BEGIN INFORMATION SHOWN

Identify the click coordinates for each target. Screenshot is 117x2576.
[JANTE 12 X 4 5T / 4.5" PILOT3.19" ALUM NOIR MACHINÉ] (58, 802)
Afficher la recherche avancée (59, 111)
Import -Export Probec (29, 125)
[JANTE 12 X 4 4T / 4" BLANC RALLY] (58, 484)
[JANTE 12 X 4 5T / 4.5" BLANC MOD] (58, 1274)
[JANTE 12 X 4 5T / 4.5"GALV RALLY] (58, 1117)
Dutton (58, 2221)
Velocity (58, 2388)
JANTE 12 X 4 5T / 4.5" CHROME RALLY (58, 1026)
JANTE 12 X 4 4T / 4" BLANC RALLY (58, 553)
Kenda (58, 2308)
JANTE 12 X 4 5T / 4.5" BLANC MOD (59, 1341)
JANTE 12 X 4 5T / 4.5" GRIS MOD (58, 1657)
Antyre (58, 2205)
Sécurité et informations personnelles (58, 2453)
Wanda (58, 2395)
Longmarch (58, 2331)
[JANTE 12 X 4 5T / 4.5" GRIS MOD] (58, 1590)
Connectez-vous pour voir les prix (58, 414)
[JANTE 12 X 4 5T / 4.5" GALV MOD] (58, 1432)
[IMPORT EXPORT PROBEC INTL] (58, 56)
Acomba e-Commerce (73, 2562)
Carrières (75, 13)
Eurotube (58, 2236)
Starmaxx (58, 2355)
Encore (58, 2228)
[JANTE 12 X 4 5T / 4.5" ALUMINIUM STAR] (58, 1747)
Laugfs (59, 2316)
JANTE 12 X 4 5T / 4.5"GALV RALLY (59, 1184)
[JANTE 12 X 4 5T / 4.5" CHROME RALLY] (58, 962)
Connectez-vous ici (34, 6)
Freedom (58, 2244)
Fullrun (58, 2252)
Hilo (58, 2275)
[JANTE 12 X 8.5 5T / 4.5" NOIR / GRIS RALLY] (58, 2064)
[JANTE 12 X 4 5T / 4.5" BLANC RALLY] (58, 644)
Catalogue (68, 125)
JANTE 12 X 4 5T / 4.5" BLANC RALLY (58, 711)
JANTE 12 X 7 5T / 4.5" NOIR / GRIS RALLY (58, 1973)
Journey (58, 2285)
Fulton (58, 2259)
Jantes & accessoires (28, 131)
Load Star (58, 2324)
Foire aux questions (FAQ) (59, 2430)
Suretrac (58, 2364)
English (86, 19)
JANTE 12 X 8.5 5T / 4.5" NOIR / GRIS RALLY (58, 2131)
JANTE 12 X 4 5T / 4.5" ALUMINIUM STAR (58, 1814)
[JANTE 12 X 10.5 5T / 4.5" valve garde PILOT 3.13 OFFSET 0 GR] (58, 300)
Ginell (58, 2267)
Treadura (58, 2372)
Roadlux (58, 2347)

END INFORMATION SHOWN

THE TASK:
Each record above must be given again exactly as written.

RESULT OF THE EXERCISE:
Identify the click coordinates for each target. Screenshot is 117x2576.
[JANTE 12 X 4 5T / 4.5" PILOT3.19" ALUM NOIR MACHINÉ] (58, 802)
Afficher la recherche avancée (59, 111)
Import -Export Probec (29, 125)
[JANTE 12 X 4 4T / 4" BLANC RALLY] (58, 484)
[JANTE 12 X 4 5T / 4.5" BLANC MOD] (58, 1274)
[JANTE 12 X 4 5T / 4.5"GALV RALLY] (58, 1117)
Dutton (58, 2221)
Velocity (58, 2388)
JANTE 12 X 4 5T / 4.5" CHROME RALLY (58, 1026)
JANTE 12 X 4 4T / 4" BLANC RALLY (58, 553)
Kenda (58, 2308)
JANTE 12 X 4 5T / 4.5" BLANC MOD (59, 1341)
JANTE 12 X 4 5T / 4.5" GRIS MOD (58, 1657)
Antyre (58, 2205)
Sécurité et informations personnelles (58, 2453)
Wanda (58, 2395)
Longmarch (58, 2331)
[JANTE 12 X 4 5T / 4.5" GRIS MOD] (58, 1590)
Connectez-vous pour voir les prix (58, 414)
[JANTE 12 X 4 5T / 4.5" GALV MOD] (58, 1432)
[IMPORT EXPORT PROBEC INTL] (58, 56)
Acomba e-Commerce (73, 2562)
Carrières (75, 13)
Eurotube (58, 2236)
Starmaxx (58, 2355)
Encore (58, 2228)
[JANTE 12 X 4 5T / 4.5" ALUMINIUM STAR] (58, 1747)
Laugfs (59, 2316)
JANTE 12 X 4 5T / 4.5"GALV RALLY (59, 1184)
[JANTE 12 X 4 5T / 4.5" CHROME RALLY] (58, 962)
Connectez-vous ici (34, 6)
Freedom (58, 2244)
Fullrun (58, 2252)
Hilo (58, 2275)
[JANTE 12 X 8.5 5T / 4.5" NOIR / GRIS RALLY] (58, 2064)
[JANTE 12 X 4 5T / 4.5" BLANC RALLY] (58, 644)
Catalogue (68, 125)
JANTE 12 X 4 5T / 4.5" BLANC RALLY (58, 711)
JANTE 12 X 7 5T / 4.5" NOIR / GRIS RALLY (58, 1973)
Journey (58, 2285)
Fulton (58, 2259)
Jantes & accessoires (28, 131)
Load Star (58, 2324)
Foire aux questions (FAQ) (59, 2430)
Suretrac (58, 2364)
English (86, 19)
JANTE 12 X 8.5 5T / 4.5" NOIR / GRIS RALLY (58, 2131)
JANTE 12 X 4 5T / 4.5" ALUMINIUM STAR (58, 1814)
[JANTE 12 X 10.5 5T / 4.5" valve garde PILOT 3.13 OFFSET 0 GR] (58, 300)
Ginell (58, 2267)
Treadura (58, 2372)
Roadlux (58, 2347)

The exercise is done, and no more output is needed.